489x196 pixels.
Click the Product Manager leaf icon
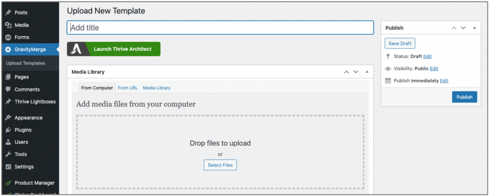8,183
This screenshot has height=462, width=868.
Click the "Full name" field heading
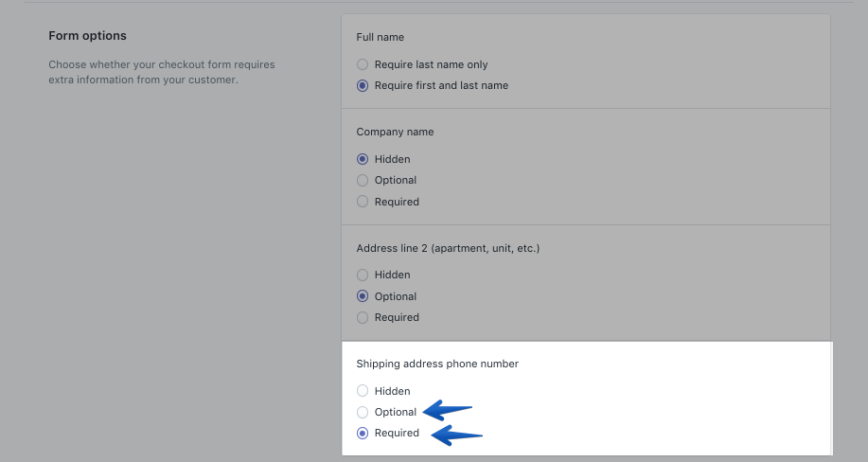381,37
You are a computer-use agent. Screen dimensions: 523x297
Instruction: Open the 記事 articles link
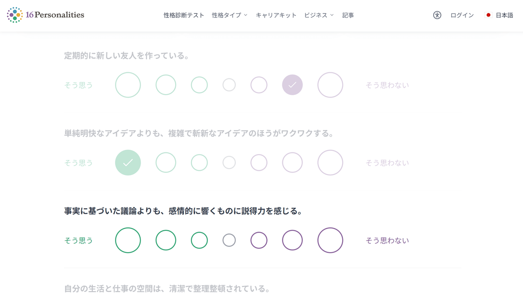(x=348, y=15)
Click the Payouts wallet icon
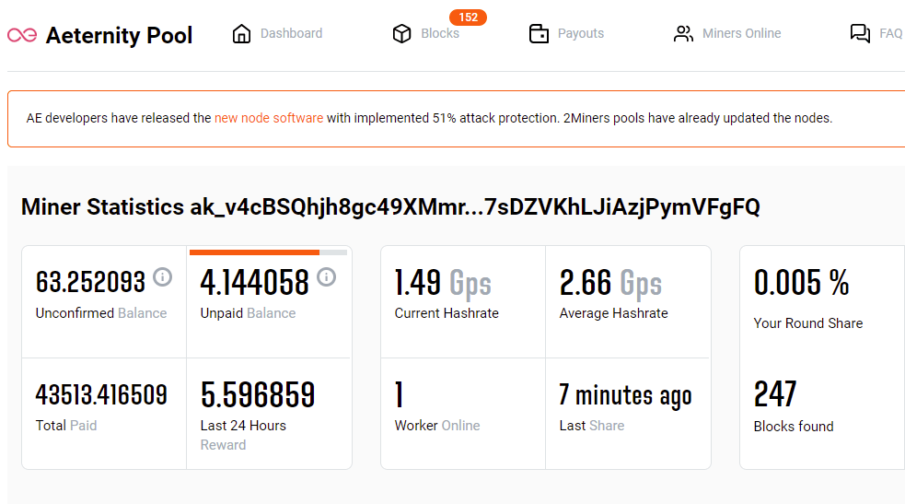 [x=539, y=33]
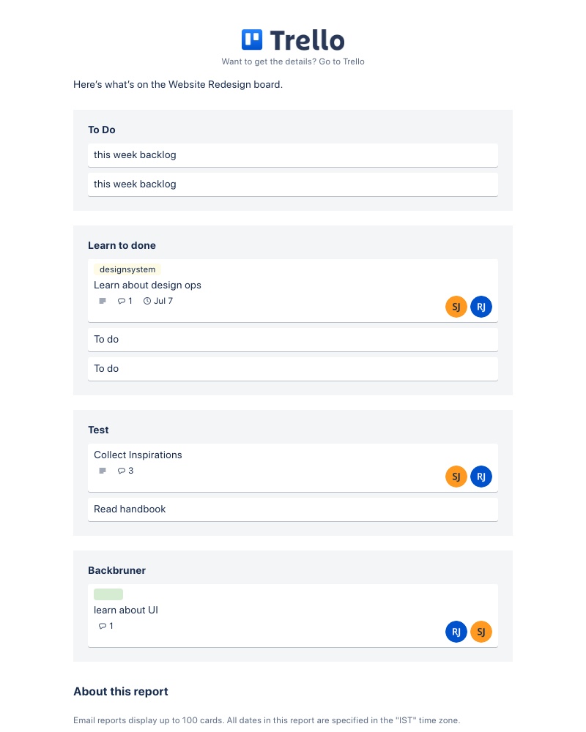The height and width of the screenshot is (732, 586).
Task: Click the clock icon next to Jul 7
Action: click(148, 301)
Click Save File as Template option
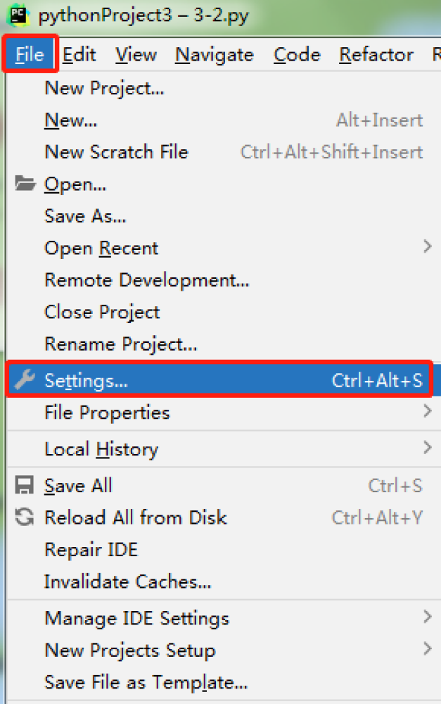This screenshot has width=441, height=704. pyautogui.click(x=146, y=682)
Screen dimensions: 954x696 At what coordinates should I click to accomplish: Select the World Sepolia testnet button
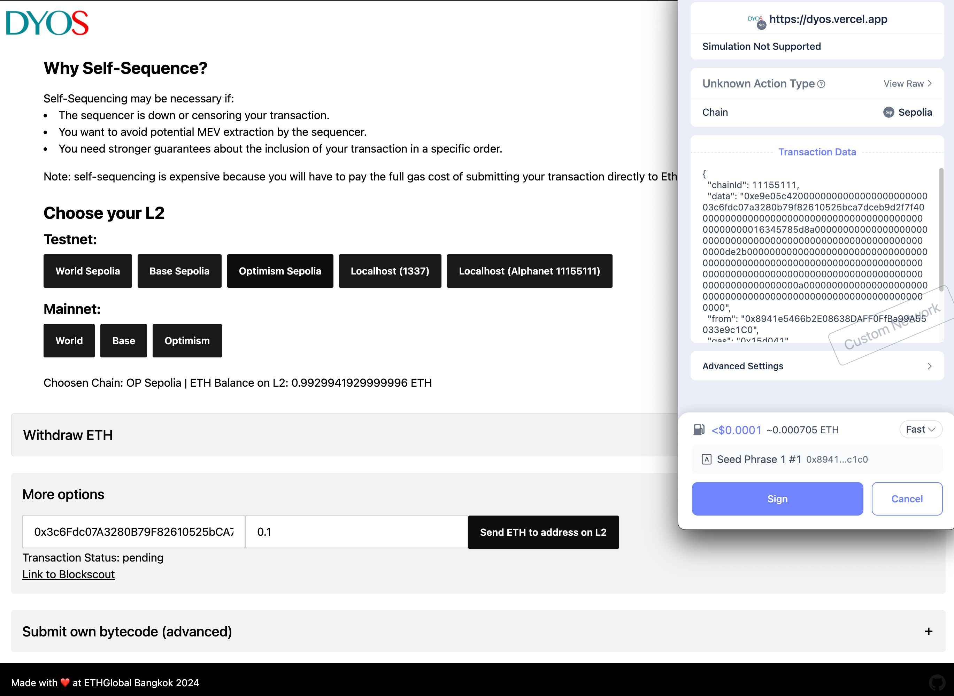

▸ **YOUR GOAL**: Please filter the data down to the lines containing the word "dimensions".

▸ **SOLUTION TO THE PROBLEM**:
You are a computer-use agent. Screen dimensions: 523x297
Screen dimensions: 954x696 At what coordinates should I click to accomplish: Select the World Sepolia testnet button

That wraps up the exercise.